Zum Inhalt springen
Pressemitteilung | 31.03.05

PM 2005-056: Hohe Kosten für Winterdienst und Beseitigung der Winterschäden

Die Kommunen klagen über die hohen Kosten für den Winterdienst und die Winterschäden. Während der vorrangige Bedarf ermittelt wird und das Finanzministerium Liquiditätshilfe leistet, hat sich die Koalition in Dresden verständigt, 20 Millionen Euro zusätzlich für den Straßenbau bereit zu stellen. Für Michael Weichert, Stellvertretender Fraktionsvorsitzender von BÜNDNIS 90/DIE GRÜNEN, ist das eine „sehr kurzsichtige Politik“.

Ohnehin, so Weichert, sehe der Haushaltsentwurf für das Jahre 2005 bereits fast 370 Millionen Euro Ausgaben für den Straßenbau vor. Im nächsten Jahr wird noch einmal die gleiche Summe bereitgestellt. „Wer da jetzt noch einmal 20 Millionen draufsattelt, handelt ökonomisch unvernünftig.“ Weichert verweist auf die demografische Entwicklung im Freistaat. „Bei einem Rückgang der Bevölkerung um 15%, wie er bis zum Jahre 2020 prognostiziert wird, steigt die Unterhaltungsbelastung für die bestehende Infrastruktur pro Kopf der Bevölkerung um fast 20%. Jede Straße, die heute neu gebaut wird, verursacht Kosten für Winterdienst, Unterhalt und Reparaturen, die zusätzlich zu bewältigen sein werden.“

Weichert: „Immer mehr Straßen für weniger Menschen, diese Rechnung kann langfristig nur schief gehen.
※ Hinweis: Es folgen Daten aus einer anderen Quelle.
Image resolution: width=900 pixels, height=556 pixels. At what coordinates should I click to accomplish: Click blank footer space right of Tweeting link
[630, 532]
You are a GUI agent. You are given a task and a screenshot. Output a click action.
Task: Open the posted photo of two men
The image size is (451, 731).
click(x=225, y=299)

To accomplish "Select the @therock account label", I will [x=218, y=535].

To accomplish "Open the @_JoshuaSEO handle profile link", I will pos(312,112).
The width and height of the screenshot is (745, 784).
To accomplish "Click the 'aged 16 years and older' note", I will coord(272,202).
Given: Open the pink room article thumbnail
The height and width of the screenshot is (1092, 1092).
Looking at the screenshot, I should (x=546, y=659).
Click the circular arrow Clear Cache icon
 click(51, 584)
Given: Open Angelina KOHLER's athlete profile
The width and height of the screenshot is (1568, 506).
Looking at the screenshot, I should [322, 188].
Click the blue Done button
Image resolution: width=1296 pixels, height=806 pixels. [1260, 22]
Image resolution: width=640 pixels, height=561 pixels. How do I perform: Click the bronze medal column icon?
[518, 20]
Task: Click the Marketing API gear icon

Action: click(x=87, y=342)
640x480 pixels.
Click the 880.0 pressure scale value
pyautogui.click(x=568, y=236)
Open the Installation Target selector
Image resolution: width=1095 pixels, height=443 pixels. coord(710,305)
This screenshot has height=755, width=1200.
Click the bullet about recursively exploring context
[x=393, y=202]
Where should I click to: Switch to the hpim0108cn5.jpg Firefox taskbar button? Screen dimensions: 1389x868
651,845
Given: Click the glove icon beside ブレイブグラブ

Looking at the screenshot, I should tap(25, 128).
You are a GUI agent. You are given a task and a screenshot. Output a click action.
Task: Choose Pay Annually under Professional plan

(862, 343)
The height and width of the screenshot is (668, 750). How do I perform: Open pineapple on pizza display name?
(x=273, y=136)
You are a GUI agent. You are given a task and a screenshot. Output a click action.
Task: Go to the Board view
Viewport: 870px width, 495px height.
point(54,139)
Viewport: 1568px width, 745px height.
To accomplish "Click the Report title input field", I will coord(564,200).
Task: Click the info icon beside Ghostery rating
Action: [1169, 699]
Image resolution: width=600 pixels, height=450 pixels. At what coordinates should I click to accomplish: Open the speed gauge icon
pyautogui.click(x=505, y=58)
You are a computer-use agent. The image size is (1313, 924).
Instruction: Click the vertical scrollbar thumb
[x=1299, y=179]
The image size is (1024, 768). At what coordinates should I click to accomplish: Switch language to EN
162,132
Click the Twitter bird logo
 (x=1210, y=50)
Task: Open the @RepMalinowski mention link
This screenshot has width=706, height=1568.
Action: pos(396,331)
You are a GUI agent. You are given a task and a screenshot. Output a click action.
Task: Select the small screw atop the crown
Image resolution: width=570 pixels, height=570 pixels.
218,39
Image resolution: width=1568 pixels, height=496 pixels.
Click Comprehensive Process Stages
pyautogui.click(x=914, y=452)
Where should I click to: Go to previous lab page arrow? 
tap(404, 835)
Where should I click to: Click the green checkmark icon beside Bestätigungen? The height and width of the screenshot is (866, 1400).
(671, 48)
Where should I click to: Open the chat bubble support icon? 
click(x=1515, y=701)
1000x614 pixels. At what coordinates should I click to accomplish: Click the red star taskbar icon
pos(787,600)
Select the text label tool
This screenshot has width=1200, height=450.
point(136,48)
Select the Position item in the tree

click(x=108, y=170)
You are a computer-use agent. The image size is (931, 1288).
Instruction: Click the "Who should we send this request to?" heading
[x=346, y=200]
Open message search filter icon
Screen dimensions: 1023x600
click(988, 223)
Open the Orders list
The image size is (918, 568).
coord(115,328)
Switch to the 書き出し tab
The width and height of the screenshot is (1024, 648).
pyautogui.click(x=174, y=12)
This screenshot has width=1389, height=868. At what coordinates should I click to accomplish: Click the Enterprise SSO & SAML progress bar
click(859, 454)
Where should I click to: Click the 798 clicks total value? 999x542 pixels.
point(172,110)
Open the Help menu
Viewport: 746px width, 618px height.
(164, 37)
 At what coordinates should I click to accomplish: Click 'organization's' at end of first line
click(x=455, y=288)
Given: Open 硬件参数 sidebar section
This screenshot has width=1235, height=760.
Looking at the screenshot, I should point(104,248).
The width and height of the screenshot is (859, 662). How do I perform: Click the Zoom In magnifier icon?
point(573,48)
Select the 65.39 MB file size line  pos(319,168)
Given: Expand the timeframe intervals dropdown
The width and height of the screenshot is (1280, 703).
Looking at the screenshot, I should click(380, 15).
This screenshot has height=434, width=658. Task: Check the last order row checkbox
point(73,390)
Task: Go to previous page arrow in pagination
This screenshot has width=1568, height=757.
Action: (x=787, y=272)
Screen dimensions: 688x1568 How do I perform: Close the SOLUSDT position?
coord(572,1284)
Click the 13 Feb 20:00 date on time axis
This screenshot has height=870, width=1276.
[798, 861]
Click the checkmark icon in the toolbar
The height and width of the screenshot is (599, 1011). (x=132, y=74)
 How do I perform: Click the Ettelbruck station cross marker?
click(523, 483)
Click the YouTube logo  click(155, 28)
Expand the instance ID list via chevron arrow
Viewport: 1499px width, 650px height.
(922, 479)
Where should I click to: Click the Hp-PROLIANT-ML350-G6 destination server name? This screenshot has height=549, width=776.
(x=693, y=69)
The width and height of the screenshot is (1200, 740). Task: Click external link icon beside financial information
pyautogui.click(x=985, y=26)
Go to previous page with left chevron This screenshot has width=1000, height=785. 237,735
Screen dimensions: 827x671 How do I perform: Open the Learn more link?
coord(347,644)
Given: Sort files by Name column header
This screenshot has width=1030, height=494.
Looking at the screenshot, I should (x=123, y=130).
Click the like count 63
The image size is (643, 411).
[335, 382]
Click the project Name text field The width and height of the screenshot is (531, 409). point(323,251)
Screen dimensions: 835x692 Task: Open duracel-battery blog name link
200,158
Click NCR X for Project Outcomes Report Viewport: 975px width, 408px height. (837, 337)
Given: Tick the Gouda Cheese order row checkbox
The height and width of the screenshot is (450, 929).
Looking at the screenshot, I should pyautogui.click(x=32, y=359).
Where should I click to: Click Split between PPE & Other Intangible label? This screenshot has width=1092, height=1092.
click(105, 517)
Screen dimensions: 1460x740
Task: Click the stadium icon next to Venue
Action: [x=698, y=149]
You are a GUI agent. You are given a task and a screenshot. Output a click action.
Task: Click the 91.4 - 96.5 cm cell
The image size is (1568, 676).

Schon heute sind die Gebietskörperschaften nicht in der Lage, den Straßenbestand in einem guten Zustand zu erhalten. Auch wenn der Straßenbau heute zum größten Teil aus Fördermitteln der EU und von Bund und Ländern finanziert wird: Für den Unterhalt werden wir in Sachsen alleine Sorgen müssen.“

Daher sei es nötig, jetzt umzudenken. Den Neubau von Straßen sollten wir uns nur noch in Ausnahmefällen gönnen. Auch für Kommunen muss der Erhalt des Bestandes Vorrang haben. Sachsen hat in den Jahren seit der Wende weit über 300qkm der Landesfläche zubetoniert. Das hat nachhaltige Folgen für den Umweltschutz und ist ein neben anderen ein Grund mit für die steigende Hochwassergefahr. Ökonomisch und ökologisch spreche daher alles dafür, der Bestandssicherung Vorrang zu geben.